TRPM8 is nonselective, Ca2- permeable cationic channel, which is activated by innocuous cold and by chemical drugs imitators of cooling, menthol, icilin and cucalyptol. TRPM8 expression was detected in the smooth muscle cells of the rat vas deference with preferential localization of the TRPM8 protein to the membrane of sarcoplasmic reticulum (SR). In the present work we have studied the effects of TRPM8 channel agonist, menthol, on the contractions of the smooth muscle strips of the epididimal and prostatic portions of the rat vas deferens evoked by potassium rich (KCl) Krebs solution and by muscarinic or adrenergic agonists carbachol (CCh) or noradrenalin (Nor).
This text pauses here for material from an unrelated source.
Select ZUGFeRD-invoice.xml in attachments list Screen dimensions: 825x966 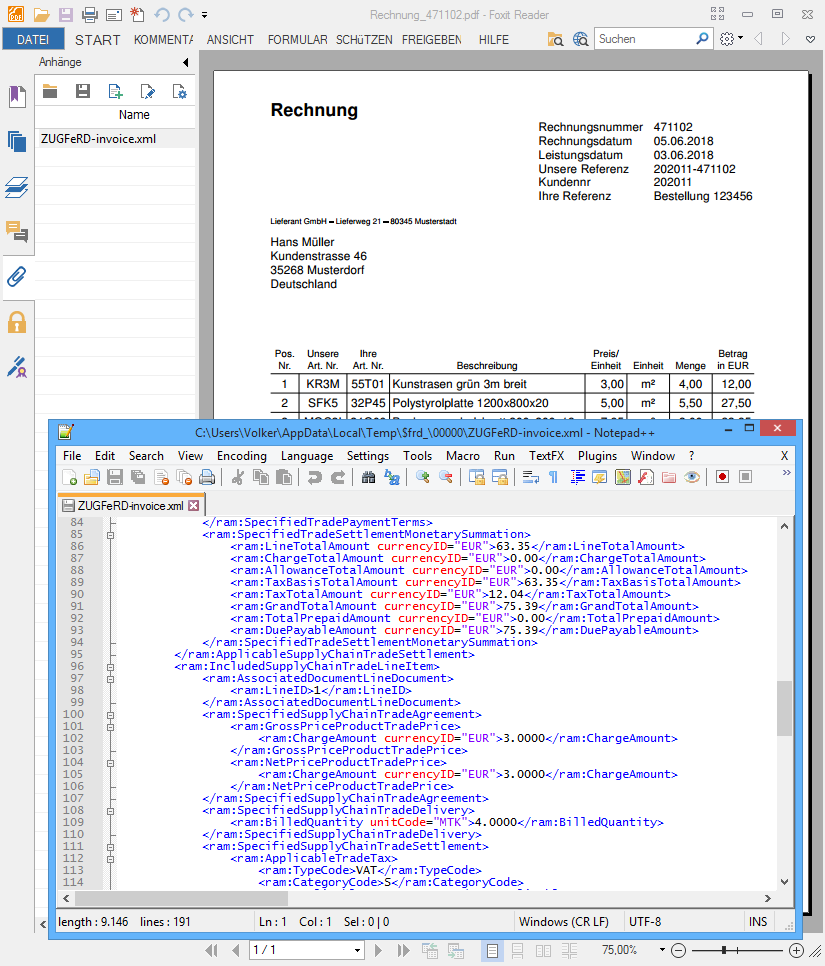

Menthol (0.1-1 mmol/l) per se virtually unaffected the basal tone, but inhibited in a dose-dependent manner KCl-, CCh- and Nor-evoked contractions of both parts of the vas deference by 30-50%. Blockade of the Ca2+ -ATPase of the SR with cyclopiazonic acid (CPA, 10 micromol/l) enhanced inhibitory action of menthol on KCl-induced contractions, but slightly decreased inhibition by menthol of agonist-induced ones. Nonspecific TRPM8 blocker, capsazepine (10 micromol/l), did not eliminate, but augmented inhibitory action of menthol on all types of contractions. Our data propose that menthol inhibits contractions via two mechanisms: partial blockade of Ca2+ entry via the voltage-gated, L-type calcium channels and a decrease of the calcium storage capacity of the SR. The latter mechanism at least in part is mediated by the SR-resident TRPM8 channel, which by activation of menthol leads to the enhancement of passive leak of Ca2+ from the SR and reduction in the amount of the releasable calcium during activation of contractions.